2.2.1 Preparation of jackfruit-derived cellulose nanocrystals. The synthesis of jackfruit-derived cellulose nanocrystals (JCNCs) was carefully conducted following the protocol outlined by C. Trilokesh et al.³² Initially, shade-dried jackfruit waste was ground into a fine powder using a pestle and mortar to increase its surface area for further processing. 30 g of this powder was then subjected to solvent extraction by soaking it in water, followed by ethanol for four hours each, effectively removing soluble impurities and improving the overall purity of the material. The extracted residue was treated with sodium chlorite (NaClO₂) for bleaching, with the pH adjusted between 3 and 4 and the temperature maintained at 70 °C. This step was essential for removing lignin and hemicellulose, enriching the cellulose content. The bleached material was subsequently treated with a sodium hydroxide (1 M NaOH) solution at 60 °C to eliminate residual impurities and enhance its chemical reactivity. Afterwards, the material was thoroughly washed with water at 60 °C to neutralize any remaining alkali and prepare it for the subsequent process. Acid hydrolysis was then carried out using sulfuric acid (65 wt%, 1 : 9 g mL⁻¹ H₂SO₄), targeting the amorphous regions of the cellulose to produce highly crystalline nanocellulose. The hydrolyzed mixture was centrifuged at 3000 rpm to separate the nanocrystals effectively. Finally, rotary evaporation was used to concentrate and purify the suspension, resulting in high-quality JCNCs.

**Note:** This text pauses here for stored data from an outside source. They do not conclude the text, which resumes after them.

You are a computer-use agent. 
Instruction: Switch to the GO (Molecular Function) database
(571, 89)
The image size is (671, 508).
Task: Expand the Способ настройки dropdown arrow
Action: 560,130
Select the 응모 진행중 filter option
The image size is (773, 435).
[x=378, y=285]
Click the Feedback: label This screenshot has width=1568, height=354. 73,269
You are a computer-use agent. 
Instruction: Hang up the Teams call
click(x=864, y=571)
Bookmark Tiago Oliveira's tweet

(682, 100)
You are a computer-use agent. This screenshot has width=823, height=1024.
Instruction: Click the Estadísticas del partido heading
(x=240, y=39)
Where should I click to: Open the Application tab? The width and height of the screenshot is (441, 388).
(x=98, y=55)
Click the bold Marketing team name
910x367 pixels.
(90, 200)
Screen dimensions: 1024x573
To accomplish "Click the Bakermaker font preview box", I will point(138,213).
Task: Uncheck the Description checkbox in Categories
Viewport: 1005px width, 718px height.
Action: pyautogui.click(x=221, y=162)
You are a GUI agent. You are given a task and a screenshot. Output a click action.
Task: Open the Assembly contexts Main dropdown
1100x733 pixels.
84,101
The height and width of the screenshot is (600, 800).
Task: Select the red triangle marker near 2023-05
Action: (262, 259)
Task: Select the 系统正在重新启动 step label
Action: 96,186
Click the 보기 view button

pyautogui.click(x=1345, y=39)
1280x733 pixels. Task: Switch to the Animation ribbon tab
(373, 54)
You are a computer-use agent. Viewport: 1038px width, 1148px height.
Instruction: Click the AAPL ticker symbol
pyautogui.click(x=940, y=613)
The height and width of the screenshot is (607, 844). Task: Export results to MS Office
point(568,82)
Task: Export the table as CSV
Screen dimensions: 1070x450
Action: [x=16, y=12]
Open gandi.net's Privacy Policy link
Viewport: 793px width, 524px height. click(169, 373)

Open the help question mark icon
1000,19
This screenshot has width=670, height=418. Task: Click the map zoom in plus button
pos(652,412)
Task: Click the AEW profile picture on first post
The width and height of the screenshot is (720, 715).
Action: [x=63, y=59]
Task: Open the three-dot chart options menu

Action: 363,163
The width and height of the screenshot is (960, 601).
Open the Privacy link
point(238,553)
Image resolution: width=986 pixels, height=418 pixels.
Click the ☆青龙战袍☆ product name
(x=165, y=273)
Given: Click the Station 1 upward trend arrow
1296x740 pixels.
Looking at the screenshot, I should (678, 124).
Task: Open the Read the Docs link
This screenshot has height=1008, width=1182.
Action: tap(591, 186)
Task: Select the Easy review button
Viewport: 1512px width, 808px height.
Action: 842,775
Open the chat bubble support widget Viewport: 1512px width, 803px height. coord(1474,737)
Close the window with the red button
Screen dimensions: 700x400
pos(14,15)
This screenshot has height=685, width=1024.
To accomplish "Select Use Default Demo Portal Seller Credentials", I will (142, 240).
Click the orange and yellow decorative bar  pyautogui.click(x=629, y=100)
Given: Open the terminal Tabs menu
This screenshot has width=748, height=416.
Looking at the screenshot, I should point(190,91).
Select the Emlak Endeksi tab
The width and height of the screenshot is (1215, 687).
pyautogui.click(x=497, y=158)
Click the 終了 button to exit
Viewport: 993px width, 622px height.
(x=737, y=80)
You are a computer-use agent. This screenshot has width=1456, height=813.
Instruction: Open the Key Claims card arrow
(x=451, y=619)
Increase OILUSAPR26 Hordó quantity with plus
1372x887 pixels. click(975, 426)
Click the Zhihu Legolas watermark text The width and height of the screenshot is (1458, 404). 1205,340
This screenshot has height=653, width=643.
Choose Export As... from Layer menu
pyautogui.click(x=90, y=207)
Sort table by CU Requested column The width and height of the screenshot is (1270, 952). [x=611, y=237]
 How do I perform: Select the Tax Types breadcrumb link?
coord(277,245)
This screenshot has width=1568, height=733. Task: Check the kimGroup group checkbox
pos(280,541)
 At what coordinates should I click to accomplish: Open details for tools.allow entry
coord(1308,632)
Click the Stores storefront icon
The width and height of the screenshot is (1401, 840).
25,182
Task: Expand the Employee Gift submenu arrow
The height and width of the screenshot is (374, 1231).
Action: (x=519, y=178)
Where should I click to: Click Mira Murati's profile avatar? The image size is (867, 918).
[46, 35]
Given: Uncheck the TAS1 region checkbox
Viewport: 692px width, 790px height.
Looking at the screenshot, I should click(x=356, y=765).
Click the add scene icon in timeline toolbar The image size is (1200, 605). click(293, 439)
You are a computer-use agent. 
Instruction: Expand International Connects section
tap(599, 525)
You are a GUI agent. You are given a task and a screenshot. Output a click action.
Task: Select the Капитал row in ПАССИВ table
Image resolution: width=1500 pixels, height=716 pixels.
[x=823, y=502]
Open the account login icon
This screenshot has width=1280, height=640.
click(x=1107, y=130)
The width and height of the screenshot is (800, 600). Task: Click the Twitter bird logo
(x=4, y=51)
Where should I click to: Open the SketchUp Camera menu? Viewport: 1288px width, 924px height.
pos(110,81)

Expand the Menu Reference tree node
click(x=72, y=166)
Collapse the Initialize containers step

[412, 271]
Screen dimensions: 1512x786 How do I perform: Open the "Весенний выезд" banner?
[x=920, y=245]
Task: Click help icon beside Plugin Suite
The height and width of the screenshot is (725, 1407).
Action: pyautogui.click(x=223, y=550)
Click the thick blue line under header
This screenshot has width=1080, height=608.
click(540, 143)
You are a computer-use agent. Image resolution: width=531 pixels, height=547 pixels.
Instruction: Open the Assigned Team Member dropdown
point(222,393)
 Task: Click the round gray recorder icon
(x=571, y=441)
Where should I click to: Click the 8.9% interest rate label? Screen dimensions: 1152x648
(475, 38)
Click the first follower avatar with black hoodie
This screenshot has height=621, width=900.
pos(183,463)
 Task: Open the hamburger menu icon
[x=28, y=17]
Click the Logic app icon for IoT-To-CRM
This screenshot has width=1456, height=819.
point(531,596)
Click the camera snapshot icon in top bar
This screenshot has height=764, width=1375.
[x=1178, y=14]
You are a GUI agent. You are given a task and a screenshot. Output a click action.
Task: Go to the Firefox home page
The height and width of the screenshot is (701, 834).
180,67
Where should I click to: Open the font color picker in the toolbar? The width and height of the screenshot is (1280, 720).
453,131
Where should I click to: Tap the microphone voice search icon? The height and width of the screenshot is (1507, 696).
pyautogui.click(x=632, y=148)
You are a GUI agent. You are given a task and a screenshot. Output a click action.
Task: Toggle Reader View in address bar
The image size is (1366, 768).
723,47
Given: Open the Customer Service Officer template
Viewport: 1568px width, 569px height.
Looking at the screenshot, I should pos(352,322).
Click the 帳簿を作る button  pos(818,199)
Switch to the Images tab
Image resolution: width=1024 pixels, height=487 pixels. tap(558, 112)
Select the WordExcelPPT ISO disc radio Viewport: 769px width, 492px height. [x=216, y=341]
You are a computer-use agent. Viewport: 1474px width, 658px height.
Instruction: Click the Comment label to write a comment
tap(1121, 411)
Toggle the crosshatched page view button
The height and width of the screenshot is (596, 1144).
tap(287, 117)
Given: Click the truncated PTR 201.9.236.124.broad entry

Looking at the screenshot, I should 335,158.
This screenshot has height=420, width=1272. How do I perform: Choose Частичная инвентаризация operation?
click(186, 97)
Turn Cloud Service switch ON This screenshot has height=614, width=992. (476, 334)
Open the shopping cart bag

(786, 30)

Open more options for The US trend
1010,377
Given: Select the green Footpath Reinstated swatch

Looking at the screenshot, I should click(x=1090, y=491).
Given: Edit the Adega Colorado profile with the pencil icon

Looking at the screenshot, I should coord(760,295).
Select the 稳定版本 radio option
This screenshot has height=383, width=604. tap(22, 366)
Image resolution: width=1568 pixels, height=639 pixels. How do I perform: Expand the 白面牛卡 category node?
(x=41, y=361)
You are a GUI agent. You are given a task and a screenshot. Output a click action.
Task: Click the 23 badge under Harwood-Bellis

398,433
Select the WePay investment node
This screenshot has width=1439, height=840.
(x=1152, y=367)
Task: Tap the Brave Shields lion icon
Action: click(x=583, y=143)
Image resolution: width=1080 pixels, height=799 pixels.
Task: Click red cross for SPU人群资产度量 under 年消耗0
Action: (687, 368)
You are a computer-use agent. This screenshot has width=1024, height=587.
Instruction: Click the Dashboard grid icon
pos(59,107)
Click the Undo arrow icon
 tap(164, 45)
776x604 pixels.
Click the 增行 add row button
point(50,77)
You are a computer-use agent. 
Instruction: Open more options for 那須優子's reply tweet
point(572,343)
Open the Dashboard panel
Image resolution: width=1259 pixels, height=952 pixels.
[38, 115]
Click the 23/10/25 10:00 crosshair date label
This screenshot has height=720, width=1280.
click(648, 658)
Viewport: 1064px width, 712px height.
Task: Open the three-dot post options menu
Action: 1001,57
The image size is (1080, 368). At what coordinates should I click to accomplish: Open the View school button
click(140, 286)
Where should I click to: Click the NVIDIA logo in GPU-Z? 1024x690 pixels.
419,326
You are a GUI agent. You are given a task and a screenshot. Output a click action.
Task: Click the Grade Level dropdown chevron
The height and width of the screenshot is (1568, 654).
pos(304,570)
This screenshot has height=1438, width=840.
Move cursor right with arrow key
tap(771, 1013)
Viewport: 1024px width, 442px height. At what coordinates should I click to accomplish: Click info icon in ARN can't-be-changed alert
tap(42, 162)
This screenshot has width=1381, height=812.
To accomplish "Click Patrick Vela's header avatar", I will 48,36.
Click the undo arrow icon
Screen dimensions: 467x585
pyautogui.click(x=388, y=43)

2.2.2 Optimization of GK biopolymeric films. Initially, gelatin and κ-carrageenan were combined in three distinct ratios (1 : 3, 1 : 1, and 3 : 1) and placed into separate beakers. A homogeneous solution was prepared by blending the components in 150 mL of double-distilled water in a 250 mL beaker using a magnetic stirrer for 2 hours. The resulting solution was then carefully cast onto Petri dishes and allowed to dry overnight at 40 °C. Once dried, the films were gently peeled off for analysis. Among the tested ratios, the 1 : 1 blend exhibited superior mechanical properties, making it the optimal choice for fabricating gelatin/kappa-carrageenan/JCNC (GKC) nanocomposite films.^33,34

2.2.3 Fabrication of GKC nanocomposite films. To the optimized 1 : 1 gelatin/κ-carrageenan (GK) blend, jackfruit-derived cellulose nanocrystals (JCNCs) were incorporated at varying concentrations based on the polymeric weight: 1%, 3%, 5% and 7%, labelled as GKC-1, GKC-2, GKC-3 and GKC-4, respectively. The mixtures were stirred continuously for 4 hours using a magnetic stirrer to ensure the formation of a homogeneous solution, employing the solution casting method.³⁵ The prepared solutions were carefully poured onto Petri dishes and dried overnight at 40 °C. Once dried, the nanocomposite films were gently peeled off and stored in a desiccator to preserve their properties for subsequent characterization.^36,37

2.3 Characterization techniques

2.3.1 Characterizations of jackfruit derived cellulose nanocrystals (JCNCs). Characterizations of JCNCs were carried out by TEM, SEM, XRD, and DLS. For TEM, diluted JCNCs were drop-cast onto carbon-coated copper grids and imaged to determine size and morphology. SEM analysis involved mounting JCNC samples on stubs, sputter-coating with a conductive layer, and imaging to assess surface morphology and aggregation. Powder XRD was performed with Cu Kα radiation over an appropriate 2θ range to confirm crystalline cellulose and identify characteristic reflections (e.g., near the (200) plane). DLS measurements were conducted on JCNC suspensions in water at 25 °C to obtain hydrodynamic size distributions (Z-average) and the PDI, indicating nanoscale dispersion and aggregation tendency.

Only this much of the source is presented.